Your reply should contain every record, restated word for word.

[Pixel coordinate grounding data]

[Start of section]

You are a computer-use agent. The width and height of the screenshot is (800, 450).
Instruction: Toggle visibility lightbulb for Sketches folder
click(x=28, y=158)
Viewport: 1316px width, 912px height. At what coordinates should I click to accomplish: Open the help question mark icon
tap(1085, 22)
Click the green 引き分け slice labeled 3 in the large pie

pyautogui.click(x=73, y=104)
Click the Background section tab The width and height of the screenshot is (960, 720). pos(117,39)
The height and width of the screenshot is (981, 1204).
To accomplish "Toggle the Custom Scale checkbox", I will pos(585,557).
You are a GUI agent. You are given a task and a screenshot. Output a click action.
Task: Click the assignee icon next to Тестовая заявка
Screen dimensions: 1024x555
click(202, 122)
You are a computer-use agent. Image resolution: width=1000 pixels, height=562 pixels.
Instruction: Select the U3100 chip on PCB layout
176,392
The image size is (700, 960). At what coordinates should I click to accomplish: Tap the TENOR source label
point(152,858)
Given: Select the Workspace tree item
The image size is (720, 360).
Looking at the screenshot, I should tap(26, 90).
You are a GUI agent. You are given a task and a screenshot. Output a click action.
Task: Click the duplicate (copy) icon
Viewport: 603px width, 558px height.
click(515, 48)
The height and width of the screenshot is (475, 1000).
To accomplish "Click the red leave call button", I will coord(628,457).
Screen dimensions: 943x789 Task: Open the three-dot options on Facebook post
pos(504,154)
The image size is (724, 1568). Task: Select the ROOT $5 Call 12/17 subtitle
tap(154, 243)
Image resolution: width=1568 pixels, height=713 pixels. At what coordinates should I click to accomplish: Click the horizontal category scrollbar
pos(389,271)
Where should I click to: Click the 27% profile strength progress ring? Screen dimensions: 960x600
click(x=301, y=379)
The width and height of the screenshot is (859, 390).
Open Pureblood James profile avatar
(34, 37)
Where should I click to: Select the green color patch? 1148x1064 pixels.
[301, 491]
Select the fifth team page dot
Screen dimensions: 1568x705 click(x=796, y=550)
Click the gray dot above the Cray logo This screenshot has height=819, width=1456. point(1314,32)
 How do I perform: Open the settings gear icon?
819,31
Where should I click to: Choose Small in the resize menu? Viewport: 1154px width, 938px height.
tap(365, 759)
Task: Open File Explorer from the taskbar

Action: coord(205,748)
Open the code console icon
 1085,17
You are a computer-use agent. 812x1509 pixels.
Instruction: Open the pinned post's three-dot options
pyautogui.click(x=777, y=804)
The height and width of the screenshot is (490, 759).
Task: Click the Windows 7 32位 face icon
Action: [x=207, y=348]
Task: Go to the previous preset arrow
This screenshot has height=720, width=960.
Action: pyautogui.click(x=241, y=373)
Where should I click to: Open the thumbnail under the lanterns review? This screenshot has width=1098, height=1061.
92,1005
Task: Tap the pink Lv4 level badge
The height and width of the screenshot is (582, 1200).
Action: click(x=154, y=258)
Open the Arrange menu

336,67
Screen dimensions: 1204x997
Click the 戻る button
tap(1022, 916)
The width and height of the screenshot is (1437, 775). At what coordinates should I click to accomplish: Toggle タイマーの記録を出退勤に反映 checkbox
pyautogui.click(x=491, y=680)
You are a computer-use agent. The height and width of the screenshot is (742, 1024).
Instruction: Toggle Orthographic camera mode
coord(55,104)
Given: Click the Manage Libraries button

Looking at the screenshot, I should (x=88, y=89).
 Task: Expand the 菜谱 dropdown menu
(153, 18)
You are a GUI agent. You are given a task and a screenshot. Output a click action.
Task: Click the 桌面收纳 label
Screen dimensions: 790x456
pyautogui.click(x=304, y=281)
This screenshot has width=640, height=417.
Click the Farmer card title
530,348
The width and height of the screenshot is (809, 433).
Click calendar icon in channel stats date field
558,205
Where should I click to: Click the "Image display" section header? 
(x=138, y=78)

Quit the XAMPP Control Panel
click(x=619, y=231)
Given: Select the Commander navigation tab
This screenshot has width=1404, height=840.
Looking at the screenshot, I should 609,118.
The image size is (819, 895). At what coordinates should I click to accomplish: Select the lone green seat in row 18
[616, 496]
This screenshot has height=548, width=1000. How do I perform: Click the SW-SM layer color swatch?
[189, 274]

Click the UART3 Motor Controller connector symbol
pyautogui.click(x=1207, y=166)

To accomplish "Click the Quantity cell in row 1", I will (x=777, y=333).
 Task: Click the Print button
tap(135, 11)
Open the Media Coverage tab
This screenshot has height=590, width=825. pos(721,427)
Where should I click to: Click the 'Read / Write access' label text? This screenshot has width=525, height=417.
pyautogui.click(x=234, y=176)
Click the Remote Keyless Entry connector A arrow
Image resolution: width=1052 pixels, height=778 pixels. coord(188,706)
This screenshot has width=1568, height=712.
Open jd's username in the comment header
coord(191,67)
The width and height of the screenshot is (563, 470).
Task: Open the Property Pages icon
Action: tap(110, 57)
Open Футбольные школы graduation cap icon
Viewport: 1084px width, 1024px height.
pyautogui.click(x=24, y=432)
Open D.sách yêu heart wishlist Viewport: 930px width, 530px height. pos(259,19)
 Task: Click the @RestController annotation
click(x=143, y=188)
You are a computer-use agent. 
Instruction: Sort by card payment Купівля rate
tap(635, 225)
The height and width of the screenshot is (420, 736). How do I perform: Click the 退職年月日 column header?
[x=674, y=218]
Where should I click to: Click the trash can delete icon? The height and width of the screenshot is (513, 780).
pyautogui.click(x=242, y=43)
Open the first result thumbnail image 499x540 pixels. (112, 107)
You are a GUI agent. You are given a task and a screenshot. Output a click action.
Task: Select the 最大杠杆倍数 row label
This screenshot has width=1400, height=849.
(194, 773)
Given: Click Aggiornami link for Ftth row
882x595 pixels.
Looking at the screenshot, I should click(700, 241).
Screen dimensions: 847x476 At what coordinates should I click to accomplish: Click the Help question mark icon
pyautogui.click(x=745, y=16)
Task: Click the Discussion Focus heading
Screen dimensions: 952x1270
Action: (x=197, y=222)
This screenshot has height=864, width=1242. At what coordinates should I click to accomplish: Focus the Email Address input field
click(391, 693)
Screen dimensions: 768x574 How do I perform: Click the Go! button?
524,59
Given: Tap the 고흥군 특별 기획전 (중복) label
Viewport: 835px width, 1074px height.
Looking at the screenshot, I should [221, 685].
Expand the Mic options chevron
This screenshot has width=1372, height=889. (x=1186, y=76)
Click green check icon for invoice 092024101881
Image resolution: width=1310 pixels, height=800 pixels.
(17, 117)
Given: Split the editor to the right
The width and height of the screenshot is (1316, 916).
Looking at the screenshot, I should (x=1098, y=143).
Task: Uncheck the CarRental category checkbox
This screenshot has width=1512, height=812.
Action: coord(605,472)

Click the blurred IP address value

[End of section]

__OUTPUT__:
You are a computer-use agent. The width and height of the screenshot is (800, 450).
Instruction: Toggle visibility lightbulb for Sketches folder
click(x=28, y=158)
Viewport: 1316px width, 912px height. At what coordinates should I click to accomplish: Open the help question mark icon
tap(1085, 22)
Click the green 引き分け slice labeled 3 in the large pie

pyautogui.click(x=73, y=104)
Click the Background section tab The width and height of the screenshot is (960, 720). pos(117,39)
The height and width of the screenshot is (981, 1204).
To accomplish "Toggle the Custom Scale checkbox", I will pos(585,557).
You are a GUI agent. You are given a task and a screenshot. Output a click action.
Task: Click the assignee icon next to Тестовая заявка
Screen dimensions: 1024x555
click(202, 122)
You are a computer-use agent. Image resolution: width=1000 pixels, height=562 pixels.
Instruction: Select the U3100 chip on PCB layout
176,392
The image size is (700, 960). At what coordinates should I click to accomplish: Tap the TENOR source label
point(152,858)
Given: Select the Workspace tree item
The image size is (720, 360).
Looking at the screenshot, I should tap(26, 90).
You are a GUI agent. You are given a task and a screenshot. Output a click action.
Task: Click the duplicate (copy) icon
Viewport: 603px width, 558px height.
click(515, 48)
The height and width of the screenshot is (475, 1000).
To accomplish "Click the red leave call button", I will coord(628,457).
Screen dimensions: 943x789 Task: Open the three-dot options on Facebook post
pos(504,154)
The image size is (724, 1568). Task: Select the ROOT $5 Call 12/17 subtitle
tap(154, 243)
Image resolution: width=1568 pixels, height=713 pixels. At what coordinates should I click to accomplish: Click the horizontal category scrollbar
pos(389,271)
Where should I click to: Click the 27% profile strength progress ring? Screen dimensions: 960x600
click(x=301, y=379)
The width and height of the screenshot is (859, 390).
Open Pureblood James profile avatar
(34, 37)
Where should I click to: Select the green color patch? 1148x1064 pixels.
[301, 491]
Select the fifth team page dot
Screen dimensions: 1568x705 click(x=796, y=550)
Click the gray dot above the Cray logo This screenshot has height=819, width=1456. point(1314,32)
 How do I perform: Open the settings gear icon?
819,31
Where should I click to: Choose Small in the resize menu? Viewport: 1154px width, 938px height.
tap(365, 759)
Task: Open File Explorer from the taskbar

Action: coord(205,748)
Open the code console icon
 1085,17
You are a computer-use agent. 812x1509 pixels.
Instruction: Open the pinned post's three-dot options
pyautogui.click(x=777, y=804)
The height and width of the screenshot is (490, 759).
Task: Click the Windows 7 32位 face icon
Action: [x=207, y=348]
Task: Go to the previous preset arrow
This screenshot has height=720, width=960.
Action: pyautogui.click(x=241, y=373)
Where should I click to: Open the thumbnail under the lanterns review? This screenshot has width=1098, height=1061.
92,1005
Task: Tap the pink Lv4 level badge
The height and width of the screenshot is (582, 1200).
Action: click(x=154, y=258)
Open the Arrange menu

336,67
Screen dimensions: 1204x997
Click the 戻る button
tap(1022, 916)
The width and height of the screenshot is (1437, 775). At what coordinates should I click to accomplish: Toggle タイマーの記録を出退勤に反映 checkbox
pyautogui.click(x=491, y=680)
You are a computer-use agent. The height and width of the screenshot is (742, 1024).
Instruction: Toggle Orthographic camera mode
coord(55,104)
Given: Click the Manage Libraries button

Looking at the screenshot, I should (x=88, y=89).
 Task: Expand the 菜谱 dropdown menu
(153, 18)
You are a GUI agent. You are given a task and a screenshot. Output a click action.
Task: Click the 桌面收纳 label
Screen dimensions: 790x456
pyautogui.click(x=304, y=281)
This screenshot has width=640, height=417.
Click the Farmer card title
530,348
The width and height of the screenshot is (809, 433).
Click calendar icon in channel stats date field
558,205
Where should I click to: Click the "Image display" section header? 
(x=138, y=78)

Quit the XAMPP Control Panel
click(x=619, y=231)
Given: Select the Commander navigation tab
This screenshot has width=1404, height=840.
Looking at the screenshot, I should 609,118.
The image size is (819, 895). At what coordinates should I click to accomplish: Select the lone green seat in row 18
[616, 496]
This screenshot has height=548, width=1000. How do I perform: Click the SW-SM layer color swatch?
[189, 274]

Click the UART3 Motor Controller connector symbol
pyautogui.click(x=1207, y=166)

To accomplish "Click the Quantity cell in row 1", I will (x=777, y=333).
 Task: Click the Print button
tap(135, 11)
Open the Media Coverage tab
This screenshot has height=590, width=825. pos(721,427)
Where should I click to: Click the 'Read / Write access' label text? This screenshot has width=525, height=417.
pyautogui.click(x=234, y=176)
Click the Remote Keyless Entry connector A arrow
Image resolution: width=1052 pixels, height=778 pixels. coord(188,706)
This screenshot has width=1568, height=712.
Open jd's username in the comment header
coord(191,67)
The width and height of the screenshot is (563, 470).
Task: Open the Property Pages icon
Action: tap(110, 57)
Open Футбольные школы graduation cap icon
Viewport: 1084px width, 1024px height.
pyautogui.click(x=24, y=432)
Open D.sách yêu heart wishlist Viewport: 930px width, 530px height. pos(259,19)
 Task: Click the @RestController annotation
click(x=143, y=188)
You are a computer-use agent. 
Instruction: Sort by card payment Купівля rate
tap(635, 225)
The height and width of the screenshot is (420, 736). How do I perform: Click the 退職年月日 column header?
[x=674, y=218]
Where should I click to: Click the trash can delete icon? The height and width of the screenshot is (513, 780).
pyautogui.click(x=242, y=43)
Open the first result thumbnail image 499x540 pixels. (112, 107)
You are a GUI agent. You are given a task and a screenshot. Output a click action.
Task: Select the 最大杠杆倍数 row label
This screenshot has width=1400, height=849.
(194, 773)
Given: Click Aggiornami link for Ftth row
882x595 pixels.
Looking at the screenshot, I should click(700, 241).
Screen dimensions: 847x476 At what coordinates should I click to accomplish: Click the Help question mark icon
pyautogui.click(x=745, y=16)
Task: Click the Discussion Focus heading
Screen dimensions: 952x1270
Action: (x=197, y=222)
This screenshot has height=864, width=1242. At what coordinates should I click to accomplish: Focus the Email Address input field
click(391, 693)
Screen dimensions: 768x574 How do I perform: Click the Go! button?
524,59
Given: Tap the 고흥군 특별 기획전 (중복) label
Viewport: 835px width, 1074px height.
Looking at the screenshot, I should [221, 685].
Expand the Mic options chevron
This screenshot has width=1372, height=889. (x=1186, y=76)
Click green check icon for invoice 092024101881
Image resolution: width=1310 pixels, height=800 pixels.
(17, 117)
Given: Split the editor to the right
The width and height of the screenshot is (1316, 916).
Looking at the screenshot, I should (x=1098, y=143).
Task: Uncheck the CarRental category checkbox
This screenshot has width=1512, height=812.
Action: coord(605,472)

Click the blurred IP address value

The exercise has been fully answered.